I venture to claim that, in an age which is so dominated by what is terrible and ugly, it takes more courage not to go with the trend by searching desperately for even uglier sounds and noises, but to bear in mind the aptitude and potential of the human ear, and give the listener what he has a right to expect: MUSIC, which, if it is to reach anyone apart from the composer, must continue to be made of melody, harmony (in the comprehensive sense) and rhythm . .
When Paul Hindemith said about himself that he would not have been conceivable without Max Reger, what he meant was that, for all the newness of his musical language in comparison to that of Max Reger, he was deeply rooted in the great tradition of Occidental music.

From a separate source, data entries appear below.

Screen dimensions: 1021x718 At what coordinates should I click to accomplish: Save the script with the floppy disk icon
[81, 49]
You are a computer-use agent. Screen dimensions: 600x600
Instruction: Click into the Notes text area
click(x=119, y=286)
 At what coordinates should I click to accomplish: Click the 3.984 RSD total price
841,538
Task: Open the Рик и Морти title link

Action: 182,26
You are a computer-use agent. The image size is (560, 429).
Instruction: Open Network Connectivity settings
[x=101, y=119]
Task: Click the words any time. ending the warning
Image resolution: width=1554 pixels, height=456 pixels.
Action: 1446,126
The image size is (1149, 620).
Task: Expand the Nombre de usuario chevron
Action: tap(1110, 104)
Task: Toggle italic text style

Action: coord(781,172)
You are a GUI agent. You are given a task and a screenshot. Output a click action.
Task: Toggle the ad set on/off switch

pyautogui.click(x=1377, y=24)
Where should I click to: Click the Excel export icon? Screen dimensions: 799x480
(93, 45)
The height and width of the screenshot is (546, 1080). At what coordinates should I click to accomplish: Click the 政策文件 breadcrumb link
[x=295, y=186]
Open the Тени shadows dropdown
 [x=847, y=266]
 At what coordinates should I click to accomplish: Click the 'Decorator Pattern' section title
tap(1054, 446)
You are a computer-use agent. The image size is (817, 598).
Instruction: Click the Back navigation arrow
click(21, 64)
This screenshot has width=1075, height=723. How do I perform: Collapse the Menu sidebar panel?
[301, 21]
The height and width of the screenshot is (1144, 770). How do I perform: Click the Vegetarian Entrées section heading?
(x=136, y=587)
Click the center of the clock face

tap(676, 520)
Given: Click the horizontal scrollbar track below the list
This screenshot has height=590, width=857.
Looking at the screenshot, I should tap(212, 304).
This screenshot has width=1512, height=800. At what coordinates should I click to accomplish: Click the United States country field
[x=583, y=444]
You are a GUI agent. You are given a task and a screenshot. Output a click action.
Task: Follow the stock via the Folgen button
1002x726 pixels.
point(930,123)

I acknowledge that tradition unreservedly..."
(excerpt from a statement of 1978)
"In 1979 Cesar Bresgen wrote: ‘. . . Achieving a synthesis of tone colour cosmos and traditional polyphonic thinking would seem to be Leitner’s principal concern...
My first contacts with new music date from around 1958, when I was in secondary school. It was mainly music by Johann Nepomuk David and Paul Hindemith, and the man who made it accessible to me was the director of the WeIs Bach Choir, Joseph Friedrich Doppelbauer, who later was my teacher. A few years after that, I heard music by Olivier Messiaen for the first time, and it fascinated me from the start. These two influences left a lasting imprint.
In the meantime, I have come to reject harmonic harshness which is often present in works of predominantly ‘polyphonic thinking’, just as I reject music which is only geared to ‘tone colour’.
In the final analysis, my encounter with music of the Viennese School has left the strongest imprint on my own work. Seen from my present vantage point, I would add that sentence to the words of Cesar Bresgen which are quoted above."